# My New Piranha Won't Eat Help!



## PincheP (Jan 28, 2011)

My piranha 4" (Serrasalmus eigenmanni)I just bought a month ago won't do anything stays in the same spot and hasn't eaten the other fish in the tank. My water is good I test it every couple days. I have wood and plants and a water current I turn on some times . Looks like the Amazon. Lol. Theres a big goldfish that I have in the tank he has nipped his tail fin off. But that's it, I also have some fish they recommended at the fish store. What's going on with this guy. I'm so frustrated! I was told that he's an aggressive piranha that has to stay alone cause he will kill anything in the tank. Help!


----------



## Piranha-Freak101 (Dec 8, 2010)

Well he could be aggressive you need to give him some time, saying your water is good is not good enough. Post your water parameters, goldfizh are bad for your piranha as it can transit many disease that sometimes can even kill your piranha


----------



## Dolphinswin (Jun 26, 2010)

there no fish that should be kept with a piranha in my opinion.


----------



## PincheP (Jan 28, 2011)

6.8 pH, 0 Ammonia, 0 Nitrites, 0 Nitrates. Theres my water, just tested it


----------



## Piranha-Freak101 (Dec 8, 2010)

Again give him tim to get used to his surroundigs, do you have any pics


----------



## BRUNER247 (Jun 2, 2010)

He's eating goldfish tail. Try smaller feeders, a troutworm, krill, little piece of tilapia fillet.keep light off.


----------



## BuckeyeGuy777 (Oct 30, 2010)

your nitrate is at 0....is your tank heavily planted...that seems off


----------



## Grosse Gurke (Jan 3, 2003)

Ummmmm......Serrasalmus are fin nippers when small...so it sounds like he is behaving perfectly normal. Even though I am not sure an eigenmanni is a Serrasalmus and not Pristobrycon...I would bet that a little research would tell you that their diet is fins and scales when small. Once he gets larger...he will probably start to eat whole fish.


----------



## PincheP (Jan 28, 2011)

BuckeyeGuy777 said:


> Ummmmm......Serrasalmus are fin nippers when small...so it sounds like he is behaving perfectly normal. Even though I am not sure an eigenmanni is a Serrasalmus and not Pristobrycon...I would bet that a little research would tell you that their diet is fins and scales when small. Once he gets larger...he will probably start to eat whole fish.

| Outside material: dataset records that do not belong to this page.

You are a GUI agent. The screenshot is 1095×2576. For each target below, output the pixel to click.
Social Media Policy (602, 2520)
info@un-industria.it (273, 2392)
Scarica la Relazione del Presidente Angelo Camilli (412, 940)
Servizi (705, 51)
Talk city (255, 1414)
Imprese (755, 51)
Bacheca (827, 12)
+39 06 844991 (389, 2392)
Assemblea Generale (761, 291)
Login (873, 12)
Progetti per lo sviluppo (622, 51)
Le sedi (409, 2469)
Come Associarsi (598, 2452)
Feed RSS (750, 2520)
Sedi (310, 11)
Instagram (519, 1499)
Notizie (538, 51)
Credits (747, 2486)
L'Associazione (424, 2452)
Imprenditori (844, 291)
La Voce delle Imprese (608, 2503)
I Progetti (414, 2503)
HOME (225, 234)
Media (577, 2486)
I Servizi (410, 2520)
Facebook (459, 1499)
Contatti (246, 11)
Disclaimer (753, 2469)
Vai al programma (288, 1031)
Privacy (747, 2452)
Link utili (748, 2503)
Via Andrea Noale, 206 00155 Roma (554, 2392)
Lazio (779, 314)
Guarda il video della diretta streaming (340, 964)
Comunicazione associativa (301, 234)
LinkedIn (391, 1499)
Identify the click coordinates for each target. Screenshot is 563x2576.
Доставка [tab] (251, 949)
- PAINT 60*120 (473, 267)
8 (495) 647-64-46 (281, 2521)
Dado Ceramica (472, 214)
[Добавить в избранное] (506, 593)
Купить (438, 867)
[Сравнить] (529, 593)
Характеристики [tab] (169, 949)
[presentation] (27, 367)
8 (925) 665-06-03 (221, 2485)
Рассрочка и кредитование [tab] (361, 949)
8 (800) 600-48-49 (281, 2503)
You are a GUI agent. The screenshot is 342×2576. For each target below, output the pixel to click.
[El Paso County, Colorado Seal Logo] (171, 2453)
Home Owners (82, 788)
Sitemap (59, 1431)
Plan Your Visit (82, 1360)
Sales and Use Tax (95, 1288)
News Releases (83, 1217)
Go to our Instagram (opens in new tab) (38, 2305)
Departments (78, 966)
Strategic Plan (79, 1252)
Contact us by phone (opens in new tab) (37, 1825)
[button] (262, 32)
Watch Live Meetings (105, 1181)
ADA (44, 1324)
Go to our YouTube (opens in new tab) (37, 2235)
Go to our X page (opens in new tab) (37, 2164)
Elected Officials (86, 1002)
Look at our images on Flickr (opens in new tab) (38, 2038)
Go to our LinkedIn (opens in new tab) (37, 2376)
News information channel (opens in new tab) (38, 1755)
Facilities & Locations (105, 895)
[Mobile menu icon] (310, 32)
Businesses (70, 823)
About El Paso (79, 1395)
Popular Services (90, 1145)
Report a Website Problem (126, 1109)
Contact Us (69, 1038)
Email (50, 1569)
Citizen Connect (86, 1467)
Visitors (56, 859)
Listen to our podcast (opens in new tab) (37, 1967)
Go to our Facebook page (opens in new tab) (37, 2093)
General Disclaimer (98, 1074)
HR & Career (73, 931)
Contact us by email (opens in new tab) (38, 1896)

I read up on this piranha. He's supposed to be aggressive where he has to live alone and not with other piranhas. And he is Def a Serrasalmus


----------



## BuckeyeGuy777 (Oct 30, 2010)

though i think everything is fine and hes just nippen, but do u use strips or a water kit?


----------



## PincheP (Jan 28, 2011)

API water kit



BuckeyeGuy777 said:


> though i think everything is fine and hes just nippen, but do u use strips or a water kit?


API


----------



## Grosse Gurke (Jan 3, 2003)

PincheP said:


> Ummmmm......Serrasalmus are fin nippers when small...so it sounds like he is behaving perfectly normal. Even though I am not sure an eigenmanni is a Serrasalmus and not Pristobrycon...I would bet that a little research would tell you that their diet is fins and scales when small. Once he gets larger...he will probably start to eat whole fish.


I read up on this piranha. He's supposed to be aggressive where he has to live alone and not with other piranhas. And he is Def a Serrasalmus
[/quote]

Eigenmanni are one of the few "Serrasalmus" species that have been kept together....so I wouldnt put them in the league of a S. rhombeus. When I talk about the Genus...I am not questioning where they are located now....but I would not be surprised if that doesnt change in the near future. They look more like other Pristobrycon species then Serrasalmus IMO.


----------



## PincheP (Jan 28, 2011)

Grosse Gurke said:


> Ummmmm......Serrasalmus are fin nippers when small...so it sounds like he is behaving perfectly normal. Even though I am not sure an eigenmanni is a Serrasalmus and not Pristobrycon...I would bet that a little research would tell you that their diet is fins and scales when small. Once he gets larger...he will probably start to eat whole fish.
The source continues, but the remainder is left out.